PROMPT A
Translate into French the following sentence from the plot summary: "But Geismer is dead and the formula has disappeared."
PROMPT B
According to the plot summary, why is Marisa sent to keep Nick Burns under surveillance? Answer in one to three sentences.

EXCERPT PROVIDED
Start of Block

Paul, the ruthless owner of Kemek pharmaceuticals (Helmut Snider) manipulates Marisa (Alexandra Stewart), one of his conquests, into an industrial spy. She is sent the coast of Italy to meet Nick Burns,an American writer (David Hedison) and keep him under surveillance. A researcher named Geismer (Herbert Weissbach) has developed a powerful mind control drug and Paul wants it. But Geismer is dead and the formula has disappeared. The last person to meet with the researcher was Nick Burns.

Marisa and Nick fall in love, and it becomes apparent that Nick has been used a guinea pig with the new drug, but does not recall meeting Geismer, let alone know anything about a missing formula. His memory of the night returns, but he still doesn't know where the formula is. Marisa and Nick plan to flee to Naples, but Paul doesn't like loose ends. Marisa is gunned down in front of Nick.

Now, Marisa's ex-husband and a private detective try to piece together the puzzle.

End of Block

MATERIAL SUPPLIED
Start of Block

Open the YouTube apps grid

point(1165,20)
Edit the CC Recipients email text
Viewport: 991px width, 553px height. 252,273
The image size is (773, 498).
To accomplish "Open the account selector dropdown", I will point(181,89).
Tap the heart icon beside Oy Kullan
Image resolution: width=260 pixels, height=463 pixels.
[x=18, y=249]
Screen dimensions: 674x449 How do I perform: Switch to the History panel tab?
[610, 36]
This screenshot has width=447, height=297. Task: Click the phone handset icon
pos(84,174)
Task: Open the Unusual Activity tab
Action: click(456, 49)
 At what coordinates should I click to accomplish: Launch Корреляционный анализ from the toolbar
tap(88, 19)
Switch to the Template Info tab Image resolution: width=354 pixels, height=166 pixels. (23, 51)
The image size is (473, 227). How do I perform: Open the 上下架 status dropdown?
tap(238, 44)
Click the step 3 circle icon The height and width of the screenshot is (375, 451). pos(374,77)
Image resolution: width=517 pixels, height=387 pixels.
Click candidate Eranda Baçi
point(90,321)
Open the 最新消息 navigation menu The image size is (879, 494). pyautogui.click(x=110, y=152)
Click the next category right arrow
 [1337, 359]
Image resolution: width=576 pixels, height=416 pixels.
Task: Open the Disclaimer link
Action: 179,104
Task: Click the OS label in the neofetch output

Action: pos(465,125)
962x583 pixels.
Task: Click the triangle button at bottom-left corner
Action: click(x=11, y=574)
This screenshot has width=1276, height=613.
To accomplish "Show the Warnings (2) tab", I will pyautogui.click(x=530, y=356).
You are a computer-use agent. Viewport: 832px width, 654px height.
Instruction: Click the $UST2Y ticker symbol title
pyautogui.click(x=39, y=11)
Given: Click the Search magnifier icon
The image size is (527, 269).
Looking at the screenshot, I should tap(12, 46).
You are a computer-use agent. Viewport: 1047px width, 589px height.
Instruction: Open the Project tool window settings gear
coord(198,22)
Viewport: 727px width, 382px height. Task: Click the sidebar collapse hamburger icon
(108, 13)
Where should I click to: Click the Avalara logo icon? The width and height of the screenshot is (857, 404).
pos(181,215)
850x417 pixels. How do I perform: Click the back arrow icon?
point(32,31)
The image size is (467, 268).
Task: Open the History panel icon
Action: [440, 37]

End of Block

TASK SOLUTION A
Mais Geismer est mort et la formule a disparu.

TASK SOLUTION B
Paul wants the powerful mind control drug developed by the researcher Geismer, but Geismer is dead and the formula has disappeared. Nick Burns was the last person to meet with the researcher.